See from its centre bends the rifted tower,
Threat’ning the lowly vale with frowning pride,
O’er the scared flocks that seek its sheltering side,
A fearful ruin o’er their heads to pour.
The second stanza begins near to where the first left off. The speaker is drawing the reader’s attention to the “centre” of the storm that is washing over this landscape and to a “rifted tower.” She has chosen to use the word “rifted” to show the tower’s fragility. It has become broke down and cracked fundamentally. The “tower” is a representation of the general state of the human race. In the moments of the storm, the tower is leaning. It is being blown, and further weakened by the winds of “Winter” and is leaning over a “vale.”
The “vale” is playing host to the poorest of humankind. They have come to this place searching for some kind of safety from the storm, only to have their lives further threatened by their depleted state. The tower is said to be leaning with a “frowning pride.” The curve of the buildings is reminiscent of a frown and is quite suited to the scene that is playing out below it.
The people are crowded together, every one desperate to find some shelter in the dangerous landscape they are forced to inhabit. All the while, “fearful ruin” is on the brink of pouring over their heads.
While to the cheerful hearth and social board
Content and ease repair, the sons of want
Receive from niggard fate their pittance scant;
And where some shed bleak covert may afford,
Wan poverty, amidst her meagre host
Casts round her haggard eyes, and shivers at the frost.
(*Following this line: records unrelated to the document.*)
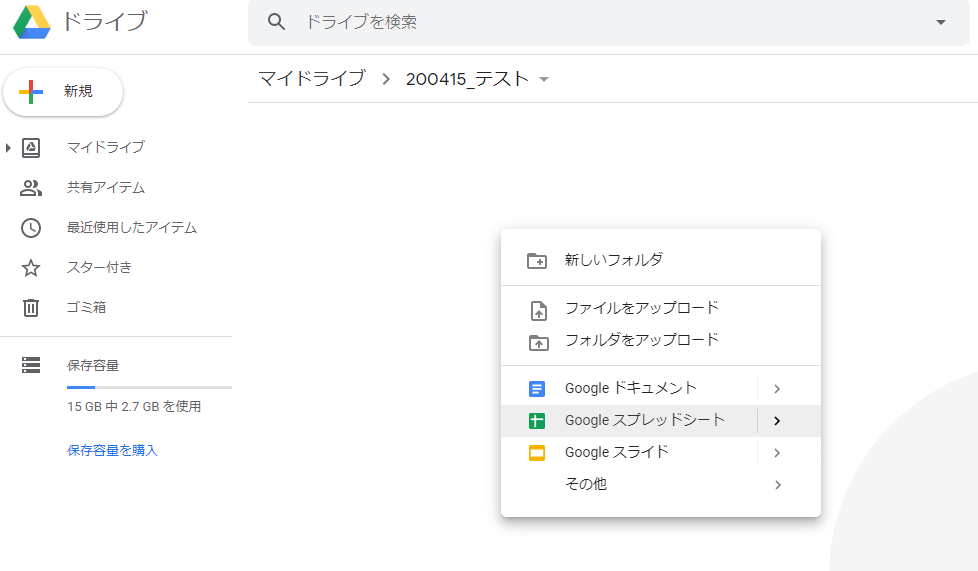This screenshot has height=571, width=978.
Task: Click the starred items star icon
Action: (31, 268)
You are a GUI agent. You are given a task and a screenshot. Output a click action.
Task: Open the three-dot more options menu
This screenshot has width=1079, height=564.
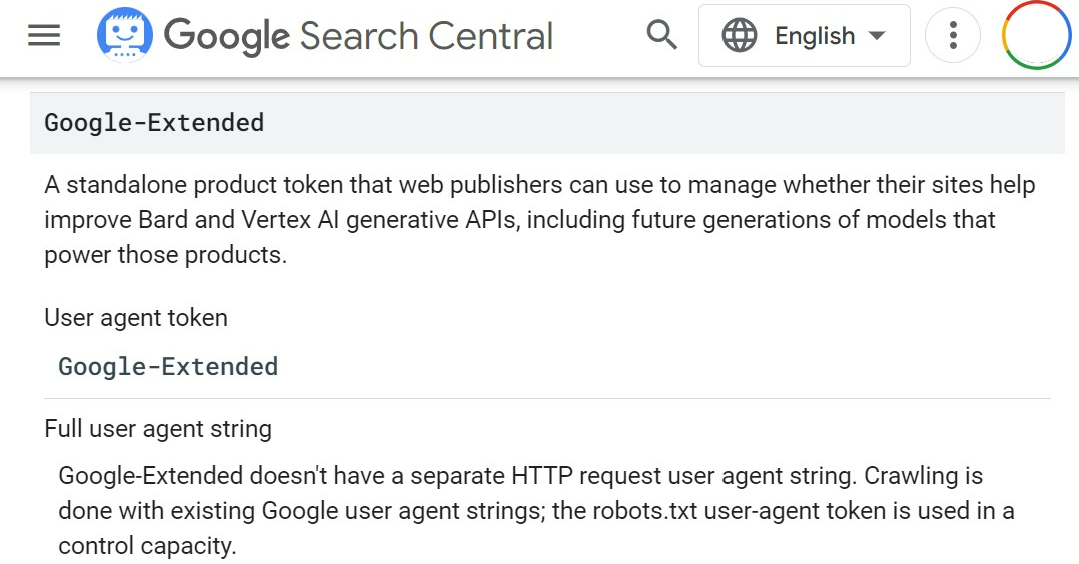pyautogui.click(x=953, y=35)
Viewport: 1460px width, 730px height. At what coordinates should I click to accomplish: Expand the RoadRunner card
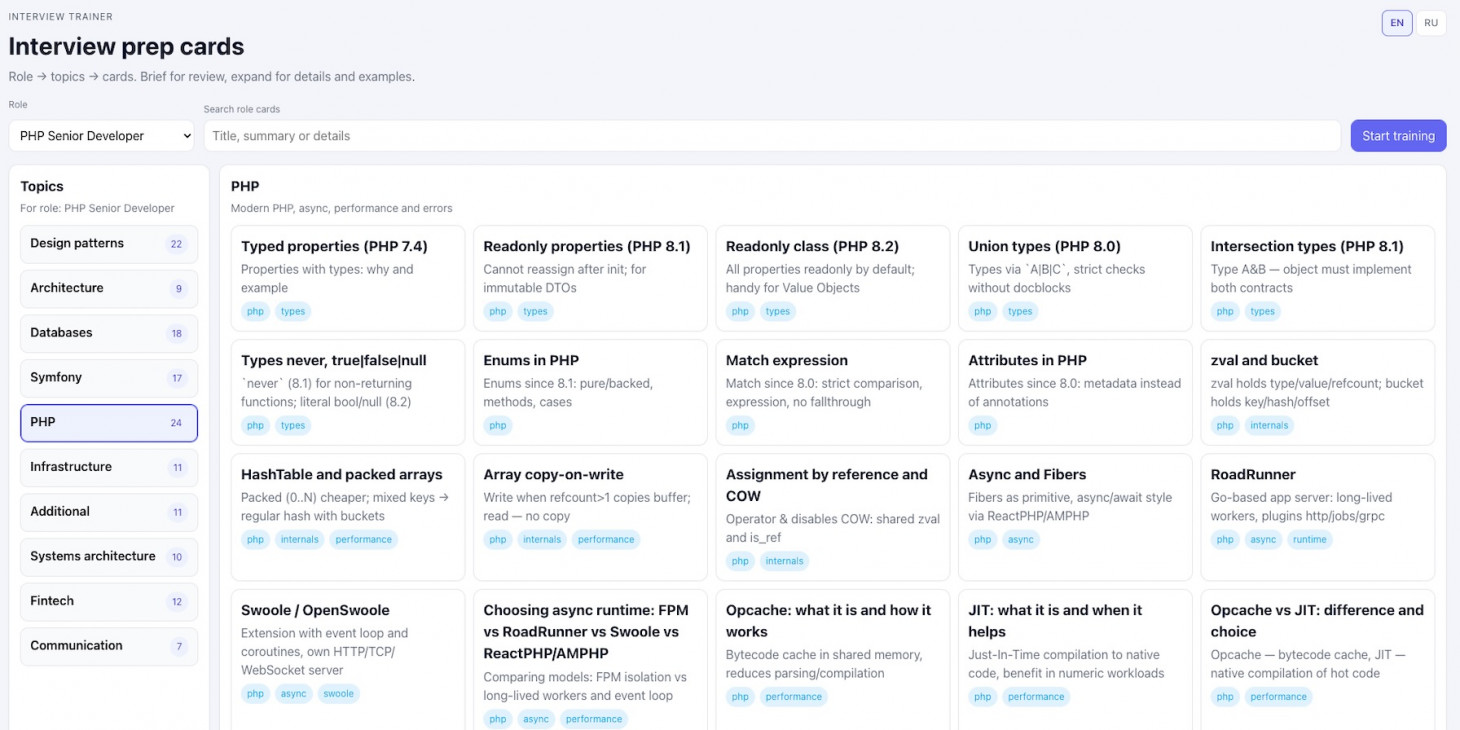(1252, 475)
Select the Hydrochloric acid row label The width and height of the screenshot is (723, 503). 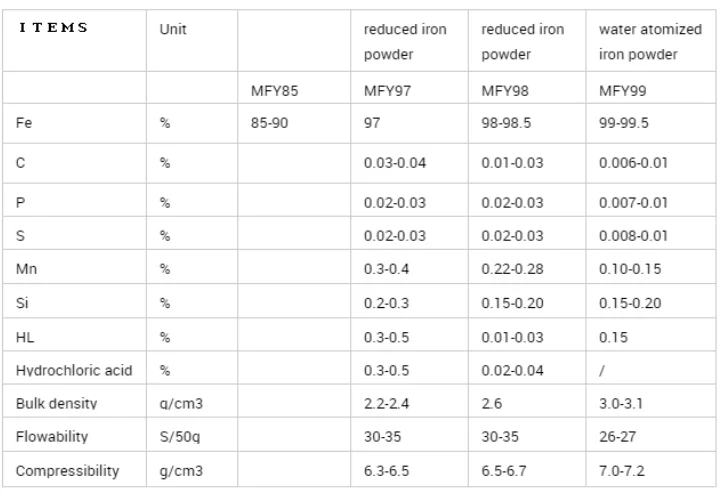74,370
In the final stanza, the speaker has fully moved away from her depictions of a winter storm, to speak on the consequences that the coldest times of the year have for the poorest among us.
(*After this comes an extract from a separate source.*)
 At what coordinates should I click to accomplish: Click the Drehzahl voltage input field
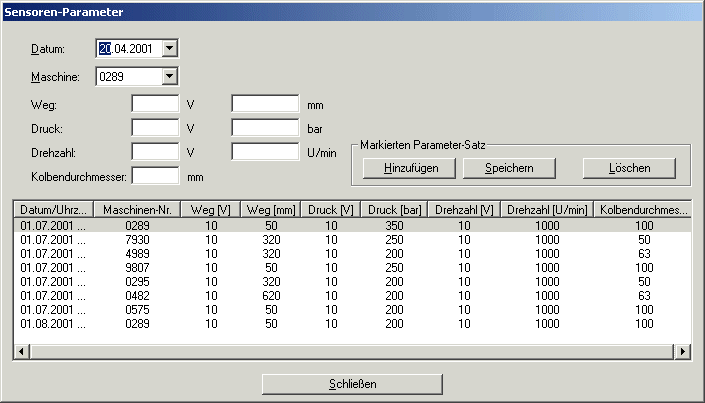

There are some when “Winter” comes, that can move closer to the “cheerful hearth simply.” Winter becomes, not something to fear, but a time to enjoy cozy warmth and “social board” amongst one’s family in friends. These people, those that are well off and able to provide themselves with this type of life, never find themselves without easy “repair.” There is no struggle to find safety or warmth, and it is ready and waiting for them whenever they need it.
In the third line, the speaker turns back to discussing the opposite side of the spectrum, the “sons of want;” the people who are accountable to their physical circumstances and to whom the coming of winter means an increase of suffering.
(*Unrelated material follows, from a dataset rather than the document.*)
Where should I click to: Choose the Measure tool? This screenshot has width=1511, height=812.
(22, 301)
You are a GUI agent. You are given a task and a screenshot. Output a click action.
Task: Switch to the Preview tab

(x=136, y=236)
These people receive nothing from “fate” and anything they do have is “scant.” They do not have homes, personal wealth, or the ability to gain these things due to their circumstances. In the final lines, the speaker returns to the idea of shelter that was addressed in the second stanza. She imagines a “bleak” shelter, the best protection that one can afford, and sees the way that “Wan poverty” casts her eyes around the place. Even among this smallest of pleasures, there is nothing but suffering to come. Poverty herself is “shiver[ing]” at the frost that winter casts.
About Anne Hunter
Anne Hunter was born 1742 and was the daughter of a surgeon. She would marry another surgeon, John Hunter, with whom she had four children, two of whom died as babies. It was common for the Hunter household to play host to many different literary minds and be the source of many intellectual discussions.
Some of Hunter’s first published pieces were song lyrics, one of which, “Adieu ye streams that softly glide,” was published in two different songbooks. She would go on to collaborate with the composer Franz Joseph Haydn on many projects and contribute lyrics to his Canzonettas. Her first poetry was published anonymously in the 1790s. The collections, Poems and The Sports of Genii, were released in 1802 and 1804. These were the first to be published under the name Mrs. John Hunter. Anne Hunter died in 1821.